Political ads are advertisements that are classified as "political" by different advertising platforms. The exact terminology of classification differs across platforms. For example, FACEBOOK Inc. refers to such ads as related to "social issues, elections or politics", Snapchat refers to such ads as "Political and Advocacy Ads" and so on.
Generally, advertisements created by politicians and political parties for election campaigning are considered political ads. However, the category had to be broadened to include burning political issues even when the ads about them were created by actors other than candidates and political parties.
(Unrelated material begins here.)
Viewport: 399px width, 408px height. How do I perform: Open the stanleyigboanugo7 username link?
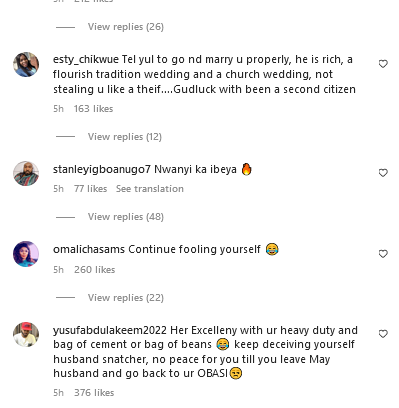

Going by the logic that only certain ads are political, the question of which ads should be considered so can get very complicated very quickly, as this involves differences across countries and regions, the need for issues having attained critical mass etc. Determinations about which ads are political are therefore extremely subjective. Facebook notes how it makes these decisions through this simplistic and ever-changing chart.
In recent years, events around election interference has created public opinion that has cornered platforms into revealing some information about ads. Platforms have formalised this category and only reveal information about such ads.
2. Are the data collected only of political ads?
Yes.
3. How do you actually collect the ads?
We collect ads from FACEBOOK Inc. through the Ad Library API. In the time that the API has existed, it has been highly unusable for large amounts of data collection. We detail the process we went through to collect the data in this piece for Exposing The Invisible kit.
We collect ads from Snapchat, Reddit and GOOGLE LLC through their weblinks where they provide this data.
Twitter stopped delivering political ads over its platform in late 2019. However, we regularly collect the archived data to check for consistency of its maintenance and other questions that might emerge even with a static dataset.